## Task requirements
**A)** According to the quoted statement in the AVRO-1467 comment, which Avro release should a fix for unchecked record names wait for?
**B)** Summarize the AVRO-1467 comment in two sentences.
**C)** Repeat the part of the AVRO-1467 comment that starts at "[jira] [Commented] (AVRO-1467)" and ends at "Java schema resolution.".

## Extract
^^^^

[jira] [Commented] (AVRO-1467) Schema resolution does not check record names

Jim Pivarski (JIRA) Fri, 28 Feb 2014 09:12:31 -0800

    [ 
https://issues.apache.org/jira/browse/AVRO-1467?page=com.atlassian.jira.plugin.system.issuetabpanels:comment-tabpanel&focusedCommentId=13916018#comment-13916018
 ]


Jim Pivarski commented on AVRO-1467:
------------------------------------

Regarding: "Record names are not checked during Java schema resolution. 
Changing this might break applications that currently work, so a fix should 
wait until Avro 1.8.0."

Some applications might inadvertently rely on this behavior, so I understand 
why you'd want to wait for a backward-incompatible release to make this change. 
 But perhaps there are also applications that intentionally use this feature: 
for instance, you don't care what record names you're going to receive, but you 
need them to have a particular subset of fields.

I'm developing a decision tree processor, and I want to make sure that an input 
record type has a particular form of predicate and branches to follow if the 
predicate passes or fails, like this:
{code:json}
{"type": "record", "name": "Tree", "fields": [
    {"name": "field", "type": {"type": "enum", "name": "Fields", "symbols": 
["one", "two", "three"]}},
    {"name": "comparison", "type": {"type": "enum", "name": "Comparisons", 
"symbols": ["lessThan", "equalTo"]}},
    {"name": "value", "type": "double"},
    {"name": "pass", "type": ["Tree", {"type": "enum", "name": "Score", 
"symbols": ["class1", "class2", "class3", "class4"]}]},
    {"name": "fail", "type": ["Tree", "Score"]}
    ]}
{code}
(I could relax some of the the enums to be arbitrary strings in cases where I 
don't know all the fields; this is just for illustration.)  The input tree 
models may have metadata in the form of unspecified fields, such as {"name": 
"numberOfTrainingSamples", "type": "int"}, and I'm using Avro's schema 
resolution to ignore them.  They may appear in the writer's schema and are 
therefore embedded in the model for future reference, but they don't appear in 
the reader's schema (the decision tree processor) because they're irrelevant to 
scoring.

When Avro 1.8.x enforces record names, it could be useful be able to say 
something like "aliases": ["*"] to accept input records with any name but the 
correct structure.  That way, I'm not putting a restriction on the namespaces 
of the input records; they can be "com.mycompany.Tree" or 
"com.yourcompany.Tree" or whatever.

Should I open a ticket to request "aliases": ["*"]?

^^^^

## Information supplied
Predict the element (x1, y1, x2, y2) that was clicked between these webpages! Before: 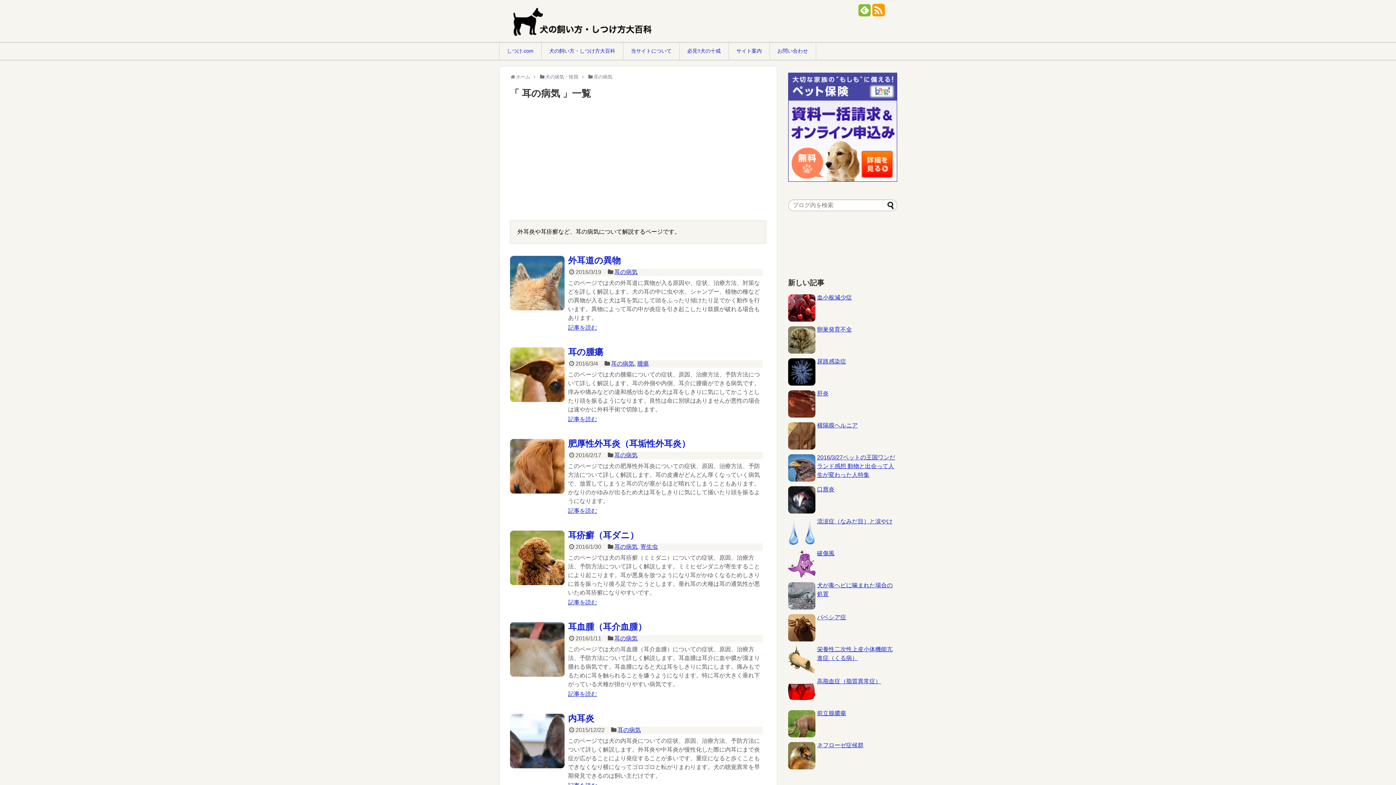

^^^^

## Solutions to the tasks
**A)** Avro 1.8.0.

**B)** The commenter notes that Java schema resolution does not check record names and argues that some applications use this on purpose, such as a decision tree processor that accepts records of any name with the right fields and uses schema resolution to ignore extra metadata fields. Once Avro 1.8.x enforces record names, the commenter suggests allowing "aliases": ["*"] to accept records with any name but the correct structure, and asks whether to open a ticket for it.

**C)**
[jira] [Commented] (AVRO-1467) Schema resolution does not check record names

Jim Pivarski (JIRA) Fri, 28 Feb 2014 09:12:31 -0800

    [ 
https://issues.apache.org/jira/browse/AVRO-1467?page=com.atlassian.jira.plugin.system.issuetabpanels:comment-tabpanel&focusedCommentId=13916018#comment-13916018
 ]


Jim Pivarski commented on AVRO-1467:
------------------------------------

Regarding: "Record names are not checked during Java schema resolution.